**Task to complete:** Return all of the data exactly, with nothing left out but the pictures.

Records from a dataset
*** Block opens ***

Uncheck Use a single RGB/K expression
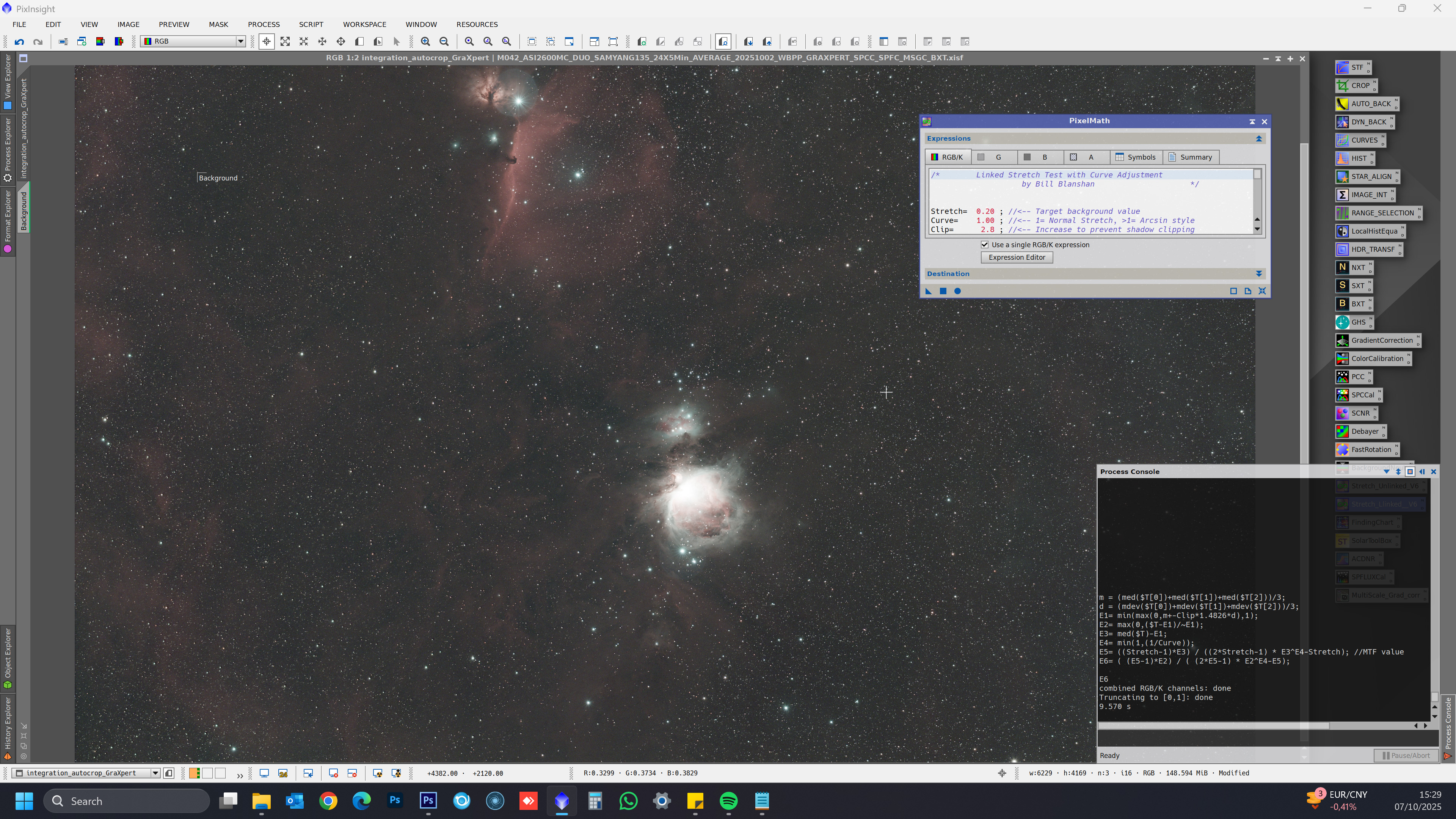Screen dimensions: 1456x819 [x=985, y=245]
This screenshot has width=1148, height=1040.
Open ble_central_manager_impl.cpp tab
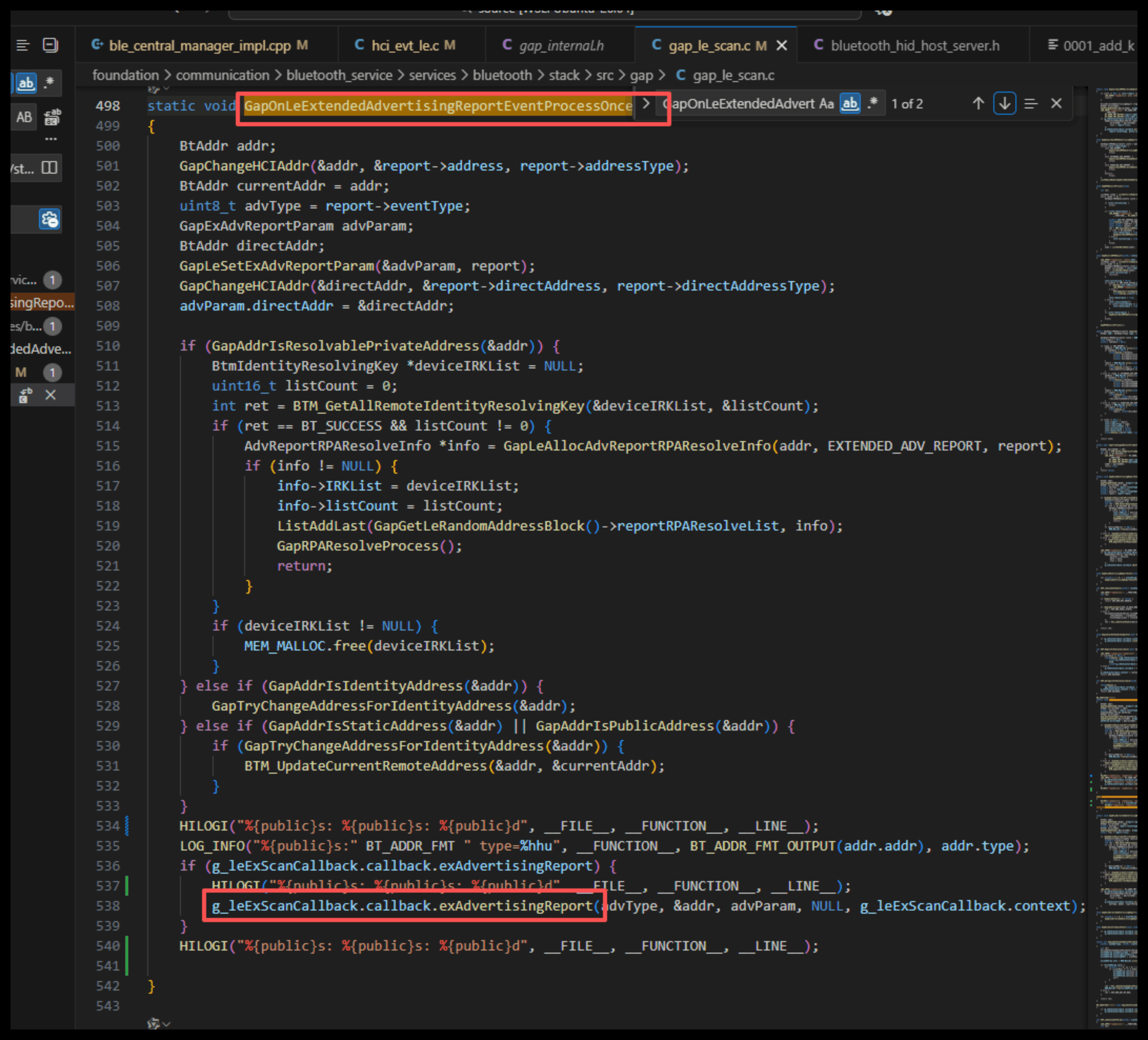pyautogui.click(x=199, y=46)
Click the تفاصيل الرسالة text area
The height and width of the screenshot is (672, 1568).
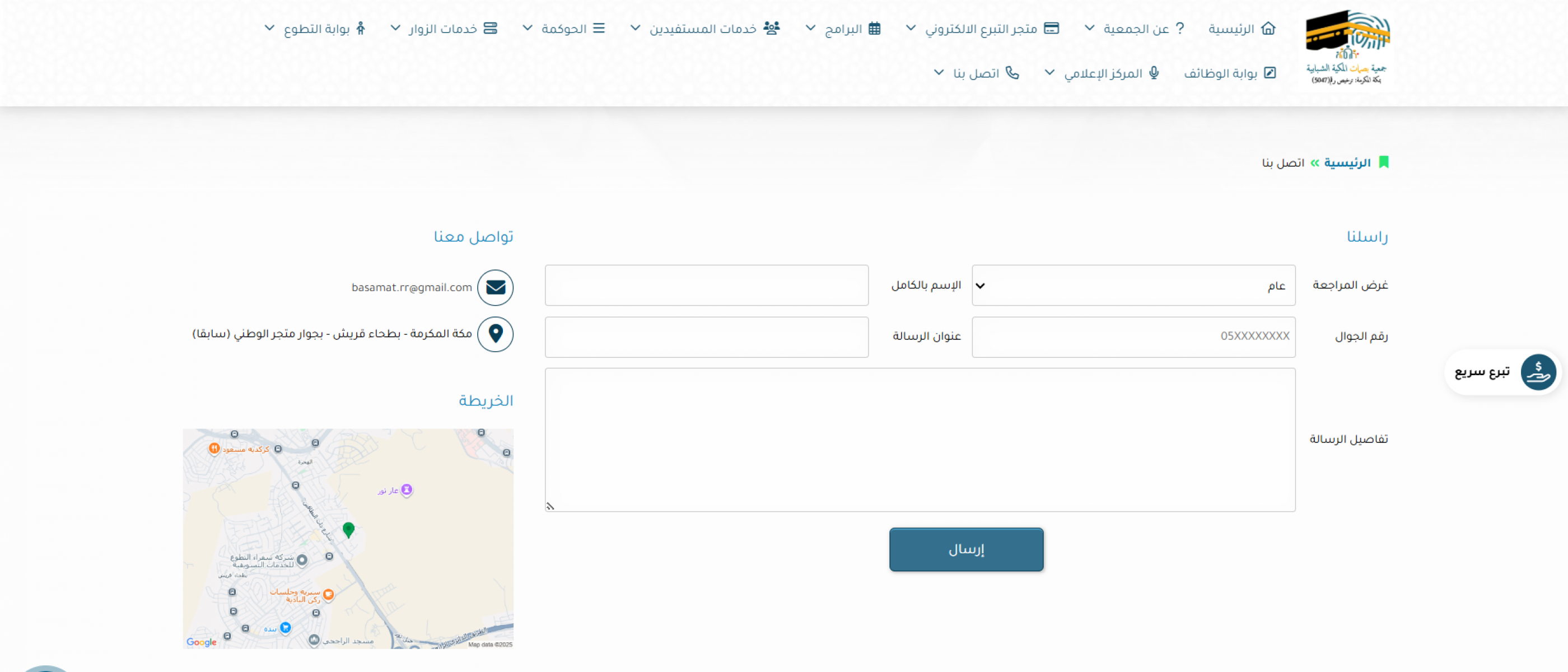(x=919, y=439)
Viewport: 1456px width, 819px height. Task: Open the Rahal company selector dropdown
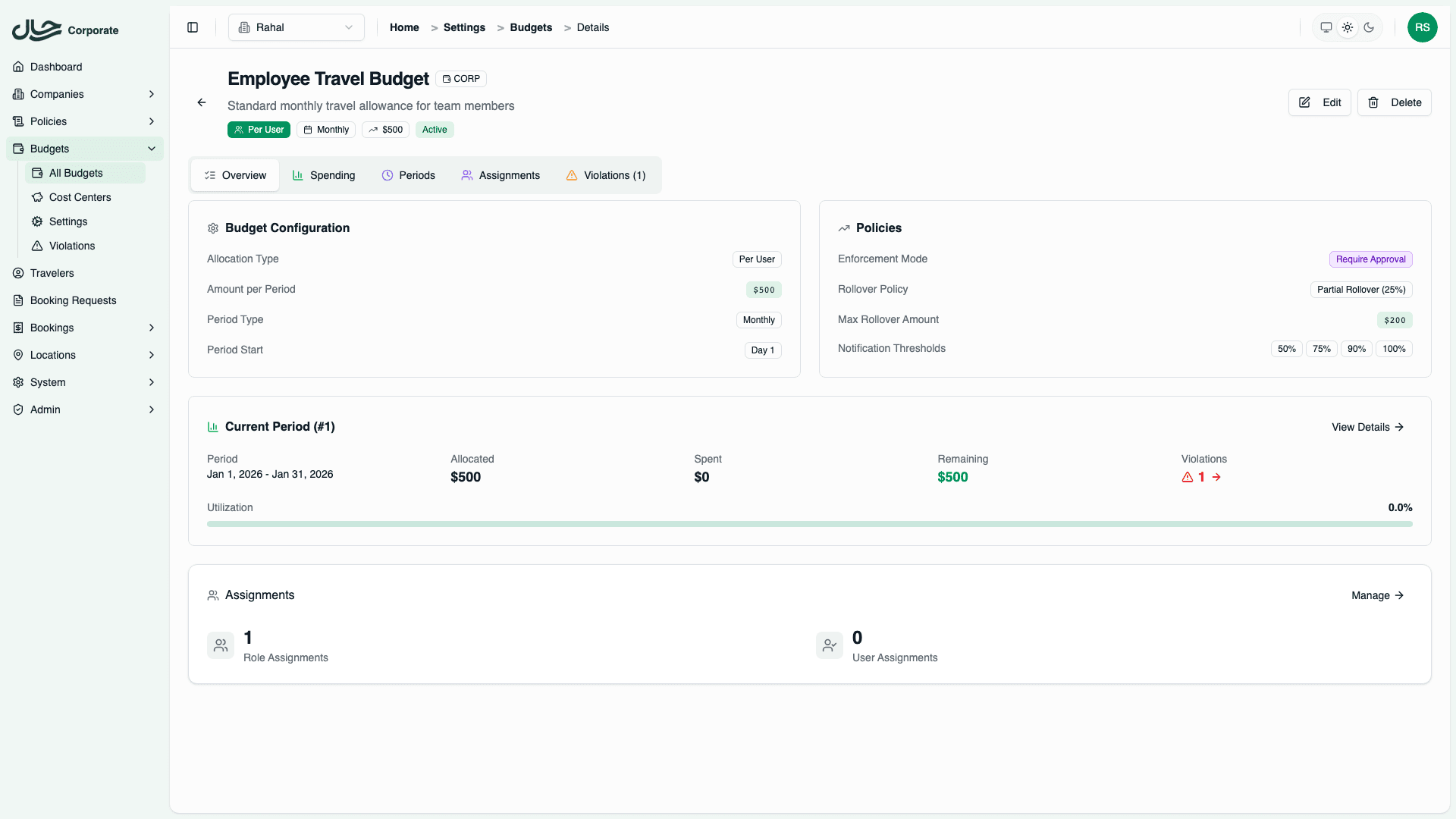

*** Block closes ***

**Answer to this task:**
Uncheck Use a single RGB/K expression
Screen dimensions: 1456x819 [x=985, y=245]
This screenshot has width=1148, height=1040.
Open ble_central_manager_impl.cpp tab
pyautogui.click(x=199, y=46)
Click the تفاصيل الرسالة text area
The height and width of the screenshot is (672, 1568).
(x=919, y=439)
Viewport: 1456px width, 819px height. Task: Open the Rahal company selector dropdown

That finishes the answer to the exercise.